Segundo Flávio Bolsonaro, a iniciativa do governo em propor medidas de combate ao crime organizado no encerramento do terceiro mandato configura uma ação tardia e oportunista. A crítica do senador reflete a estratégia do partido de desgastar a gestão atual no setor de segurança, área que é considerada um dos pilares de sua plataforma política.
O movimento ocorre simultaneamente à cerimônia de posse do ministro Nunes Marques na presidência do Tribunal Superior Eleitoral (TSE), evento que atrai a cúpula do poder em Brasília e também outros presidenciáveis.
Movimentações em Minas Gerais e Goiás
Enquanto o embate digital se concentra em Brasília, o ex-governador de Minas Gerais e pré-candidato pelo partido Novo, Romeu Zema, cumpriu agenda internacional em Nova York, onde participou de um evento organizado pelo Lide. Durante o encontro com investidores e lideranças empresariais, Zema abordou as especulações sobre a formação de chapas para a disputa nacional. O político nega enfaticamente ter recebido convites formais de outras legendas para ocupar o posto de vice em uma eventual composição com Flávio Bolsonaro.
Zema reafirmou sua intenção de manter a candidatura própria até o fim, sustentando que sua motivação na política é pautada pelo inconformismo e pela necessidade de implementar mudanças que, segundo ele, a maioria da classe política tradicional evita enfrentar.

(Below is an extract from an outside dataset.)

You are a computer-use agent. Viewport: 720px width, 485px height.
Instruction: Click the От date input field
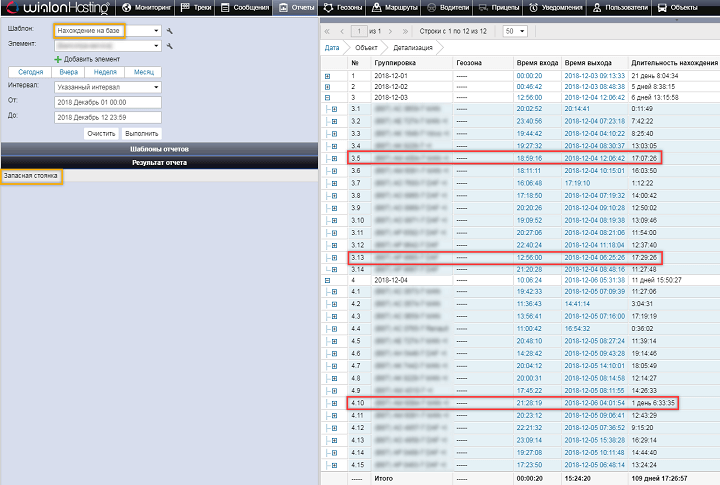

Paralelamente, o ex-governador de Goiás, Ronaldo Caiado, pré-candidato pelo PSD, marcou presença na solenidade de posse no TSE em Brasília. A participação de Caiado em eventos institucionais de alto escalão demonstrou sua estratégia de fortalecer pontes com o Poder Judiciário e consolidar seu nome como um representante moderado da direita e do setor produtivo.